Basic FET Example (part 3)
========================================================
The p-value calculated for the test does not provide any evidence against the assumption of independence. In this example this means that we cannot confidently claim any difference in performance for the two challengers.


Drosophilia Example
=========================================================
McDonald and Kreitman (1991) sequenced the alcohol dehydrogenase gene in several individuals of three species of Drosophila. Varying sites were classified as synonymous (the nucleotide variation does not change an amino acid) or amino acid replacements, and they were also classified as polymorphic (varying within a species) or fixed differences between species.

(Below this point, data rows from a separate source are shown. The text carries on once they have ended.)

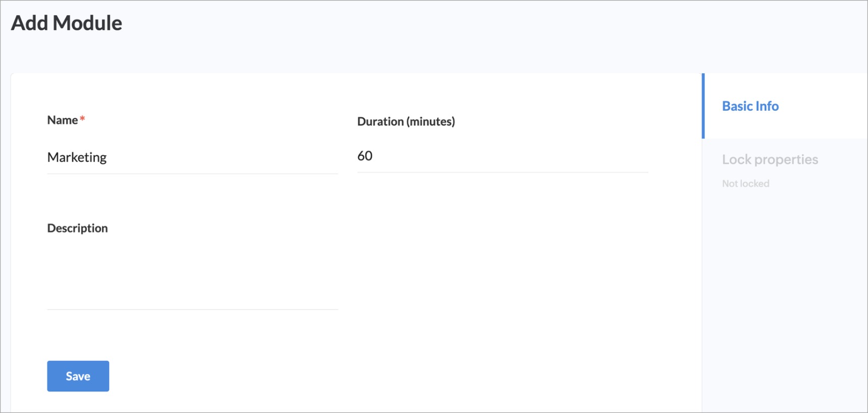The height and width of the screenshot is (413, 868).
Task: Click the underline beneath the Description area
Action: point(192,309)
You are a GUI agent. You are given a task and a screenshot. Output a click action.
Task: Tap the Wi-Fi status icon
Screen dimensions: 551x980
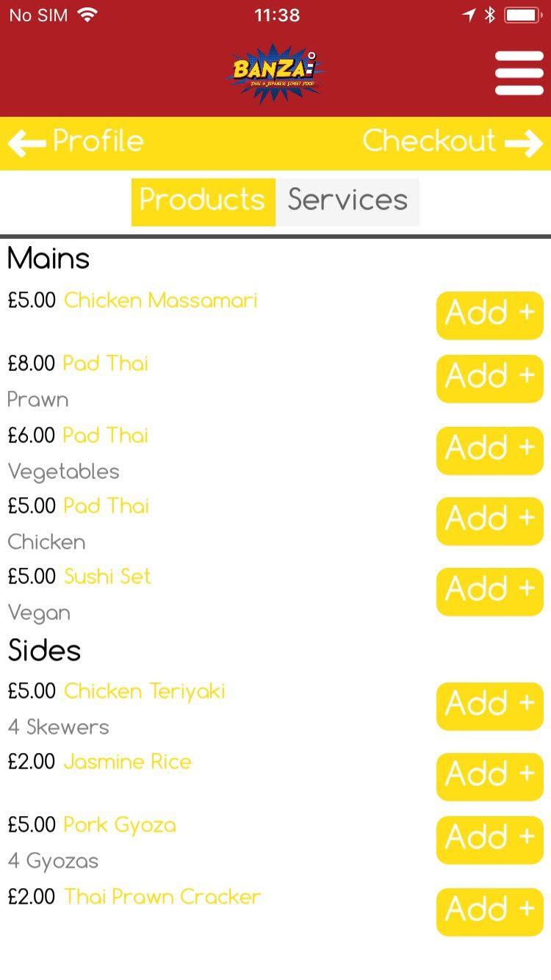pos(88,15)
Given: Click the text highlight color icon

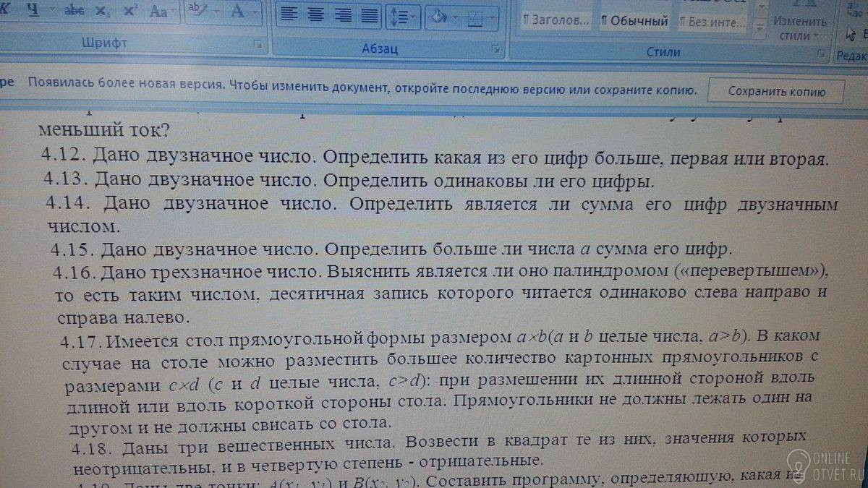Looking at the screenshot, I should 196,12.
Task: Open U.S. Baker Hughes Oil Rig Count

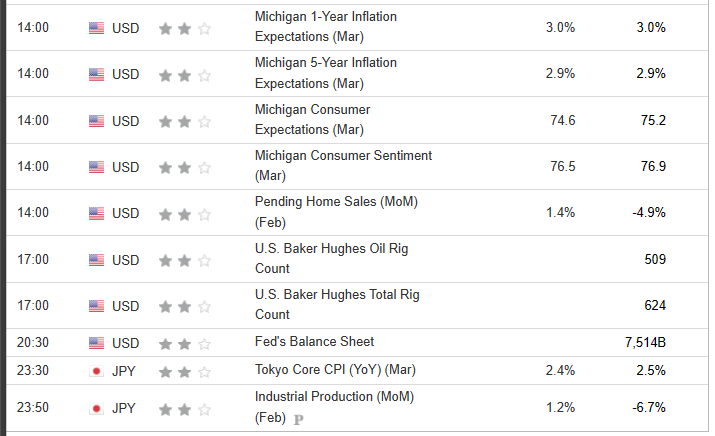Action: pos(329,258)
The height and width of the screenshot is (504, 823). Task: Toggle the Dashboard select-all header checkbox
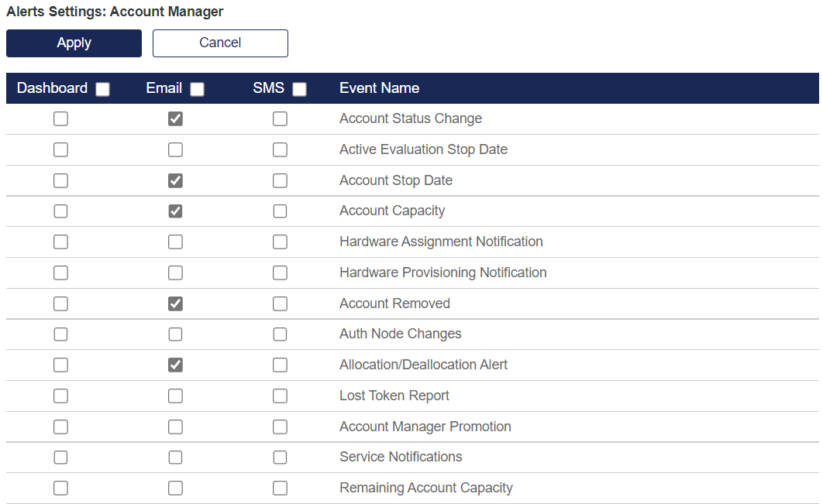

The two nominal variables are thus synonymicity ("synonymous" or "replacement") and fixity ("polymorphic" or "fixed"). In the absence of natural selection, the ratio of synonymous to replacement sites should be the same for polymorphisms and fixed differences.

There were 43 synonymous polymorphisms, 2 replacement polymorphisms, 17 synonymous fixed differences, and 7 replacement fixed differences.

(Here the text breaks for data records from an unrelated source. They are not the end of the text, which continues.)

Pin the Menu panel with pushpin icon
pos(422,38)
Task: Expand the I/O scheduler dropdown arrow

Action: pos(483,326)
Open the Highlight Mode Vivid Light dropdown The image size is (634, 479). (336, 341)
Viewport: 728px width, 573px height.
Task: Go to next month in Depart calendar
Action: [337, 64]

Drosophilia Example (part 2)
=========================================================
|              |  synonymous|  replacement|
|-------------:|------------:|-------------:|
| polymorphisms|          43 |             2|
|         fixed|          17 |             7|

The result is $P=0.0067$, indicating that the null hypothesis can be rejected; there is a significant difference in synonymous/replacement ratio between polymorphisms and fixed differences.

Note
=========================================================

A number of the following are taken from Andrea S. Foulkes "Applied Statistical Genetics with R"
Back to Hardy Weinberg
=========================================================
* Tests of Hardy Weinberg include Pearson's chi squared test.  The $\chi^2$ test is computationally advantageous.

* This is because it relies an asymptotic assumptions, hence why it likes large $n$.

* For example, when more than 20% of expected counts are less than five, it is better to use Fisher's Exact Test.

* For the following example, a homologous gene (or homolog) is a gene inherited in two species by a common ancestor

Back to Hardy Weinberg (part 2)
=========================================================
Consider the following:

![](pictures/homolog_table.png)

Back to Hardy Weinberg (part 3)
=========================================================

* This is a genotype table about a single locus.

* Here $n_{11}$ and $n_{22}$ be the number of inidividuals with AA and aa respectively.

* Note that Aa and aA are indistinguishable in population based investigations.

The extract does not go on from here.